Esteri

Non solo Azovstal, una guerra in stallo

L’acciaieria di Mariupol potrebbe avere le ore contate ma non c’è ancora l’ordine dell’assalto finale. Kiev sostiene di aver ripreso il controllo di 1.200 chilometri di confini

di Adolfo Spezzaferro -


“Non ci sono più civili, abbiamo le mani libere”: ore contate (forse) per i militari ucraini asserragliati nell’Azovstal, l’acciaieria di Mariupol nella morsa delle truppe russe da giorni. A dare l’annuncio di poter procedere con l’assalto finale sono le truppe separatiste filo russe del Donetsk, secondo cui all’interno del sito siderurgico – uno dei più grandi d’Europa – ci sarebbero circa 1.200 militari tra reggimento Azov, marine e altre truppe ucraine. Lo riporta l’agenzia russa Tass. Non è ancora chiaro però se al “via libera” dato dai filo russi seguirà di fatto un massiccio attacco all’Azovstal. Intanto registriamo la smentita rispetto a quanto dichiarato ieri dal presidente ucraino Zelensky, secondo il quale nell’acciaieria ci sarebbero ancora un centinaio di civili.

Altro fattore in gioco, a sentire l’intelligence del reggimento Azov, esisterebbe comunque una soluzione militare per sbloccare lo stallo nell’acciaieria.  “È possibile farlo con mezzi militari – sostiene Cyborg, nome di battaglia del responsabile dell’intelligence – ed è anche possibile con mezzi politici. Noi possiamo dire come farlo con le armi, ma ovviamente le informazioni su queste operazioni sono riservate”. Certo è che la questione dei civili e della loro effettiva presenza ancora all’interno del sito siderurgico è oggetto di disinformatia da entrambe le parti. In linea con la guerra della propaganda condotta di pari passo con quella sul campo. In generale la sostanza è un’altra: un attacco via terra ai militari all’interno dell’Azovstal con unità di fanteria comporterebbe un bagno di sangue. Per gli ucraini, che avranno banalmente anche approntato trappole con mine ed esplosivi, sarà infatti possibile sferrare attacchi di guerriglia urbana che mieterebbero molte vittime tra i russi.

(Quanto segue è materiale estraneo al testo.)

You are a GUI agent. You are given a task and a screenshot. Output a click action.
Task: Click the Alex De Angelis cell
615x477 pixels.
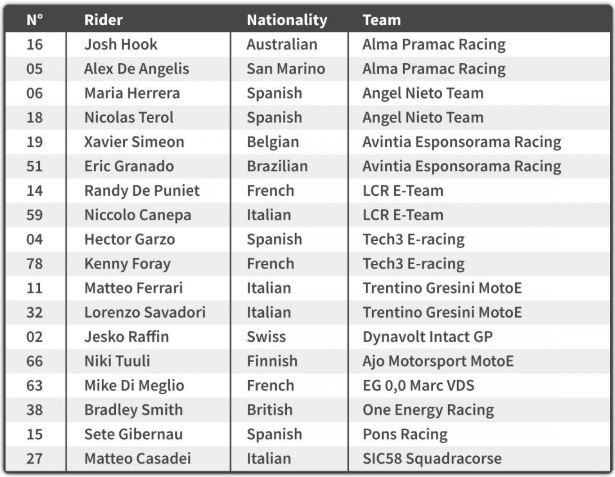click(x=136, y=69)
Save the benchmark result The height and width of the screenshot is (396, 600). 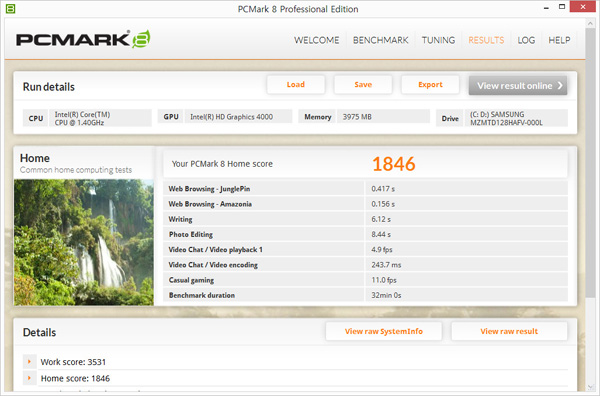(363, 85)
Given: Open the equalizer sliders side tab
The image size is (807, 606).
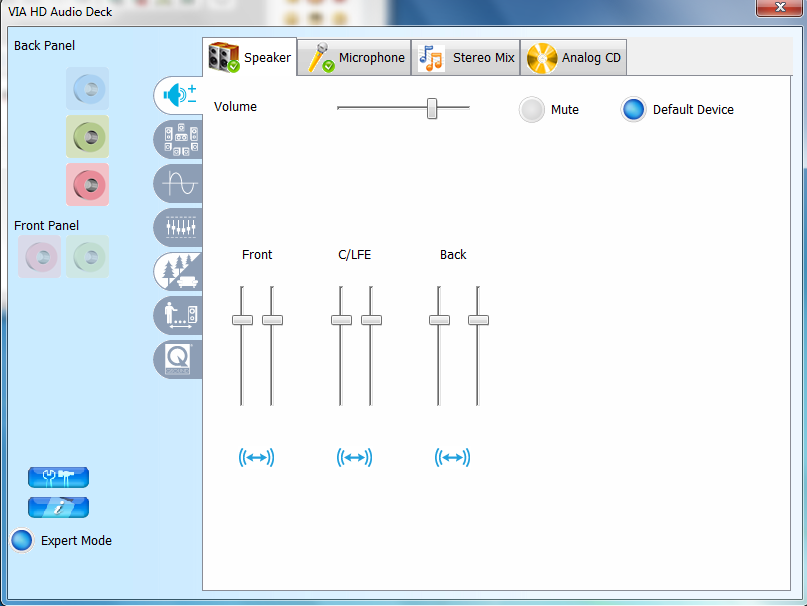Looking at the screenshot, I should point(180,228).
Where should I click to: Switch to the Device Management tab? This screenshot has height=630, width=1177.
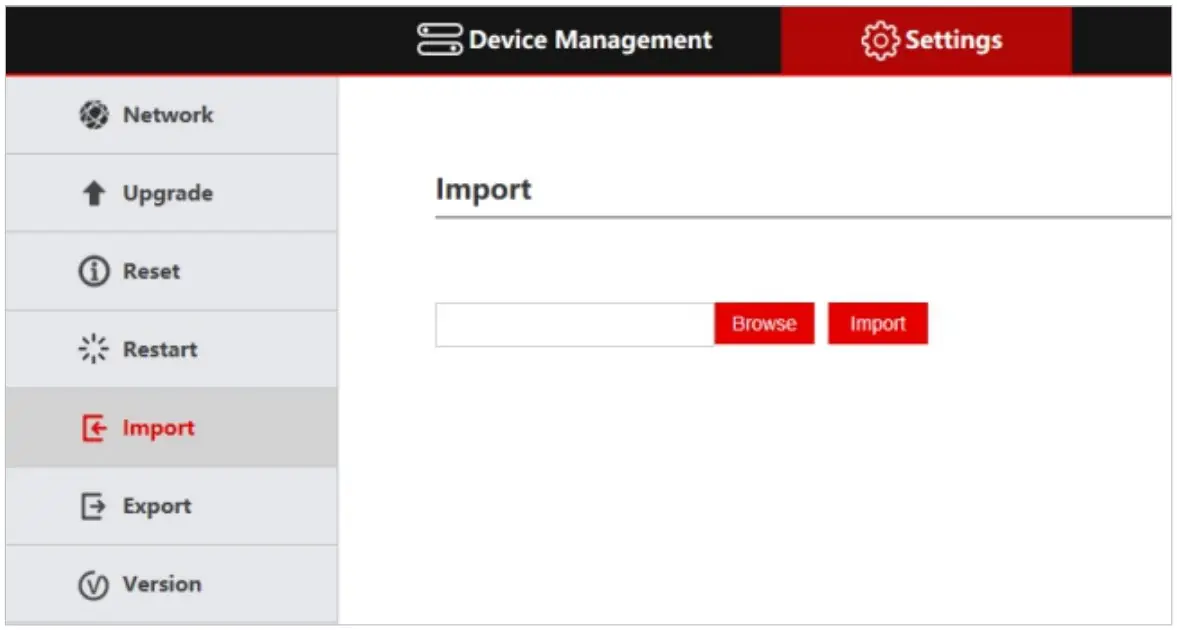click(x=563, y=39)
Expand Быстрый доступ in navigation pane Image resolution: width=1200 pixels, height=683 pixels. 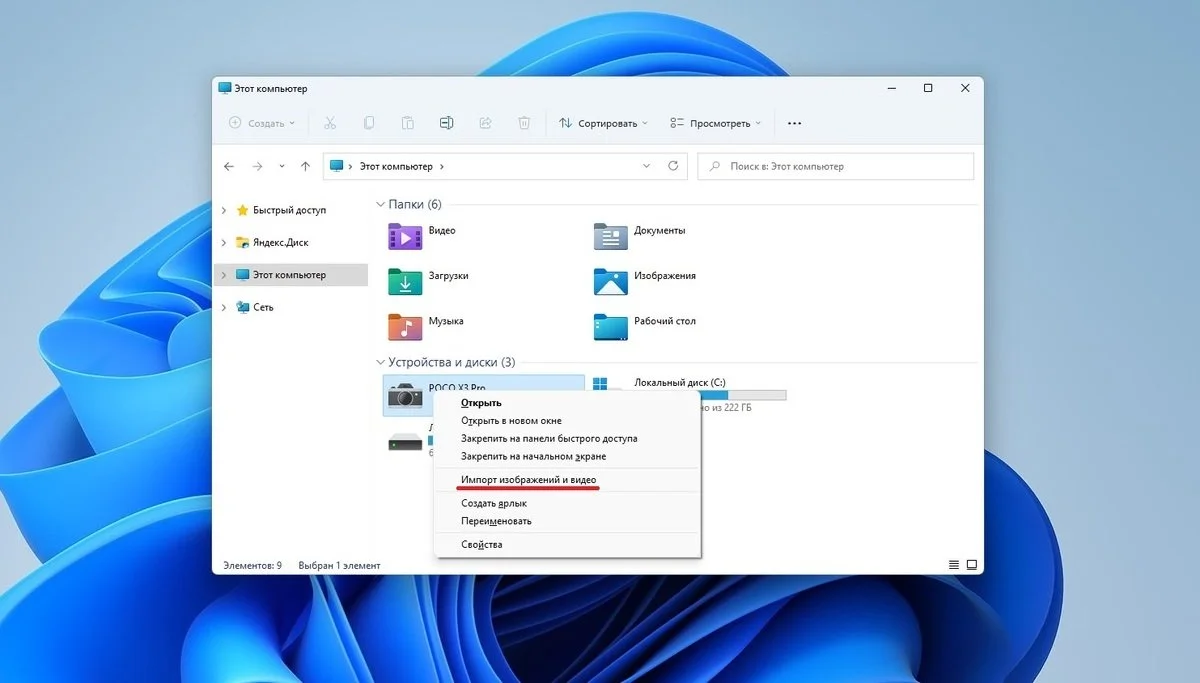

In verità, a ben vedere, lo stallo si estende a tutto il conflitto, considerato che Kiev annuncia di aver ripreso il controllo su circa 1.200 chilometri di confini. Il dato viene fornito dalla Guardia di frontiera ucraina e riguarda “il confine nelle regioni di Kiev, Sumy e Chernihiv: per due terzi si tratta di confine russo”. Tuttavia, ammette il direttore del Dipartimento per la protezione delle frontiere di Stato, “il pericolo resta”. Ciò significa che i confini possono tornare rapidamente in mano russa. Altro stallo annunciato quello nella regione di Kherson, dove ci sono i prodromi di nuovi sanguinosi scontri. A stretto giro dall’annuncio dei residenti di voler entrare nella Federazione Russa, infatti, Kiev ha minacciato durissime rappresaglie.

“L’esercito ucraino libererà Kherson”, annuncia su Twitter Mykhailo Podoliak, consigliere del presidente Zelensky. “L’unico ricorso che i Gauleiter (capi delle sezioni locali del Nsdap, il partito nazista, ndr) della regione di Kherson possono preparare – minaccia Podoliak – è una richiesta di grazia dopo la sentenza del tribunale. Gli occupanti potrebbero chiedere di unirsi almeno a Marte o a Giove. L’esercito ucraino libererà Kherson, indipendentemente dai giochi di parole inventati dagli occupanti”. Podialak liquida così le informazioni diffuse dai media russi sull’intenzione dei residenti della regione di Kherson di fare appello al presidente russo Vladimir Putin affinché unisse il territorio alla Russia. Richiesta a cui ha replicato il portavoce del Cremlino Peskov, chiarendo che i diretti interessati “devono decidere da soli se entrare a far parte della Russia. Ma questa questione deve essere chiaramente verificata, avere una giustificazione legale ed essere legittima, come nel caso della Crimea”. Anche se, almeno a sentire Kiev, tutto questo non avverrà mai. Stallo, dunque. E gli Usa sono più che contenti.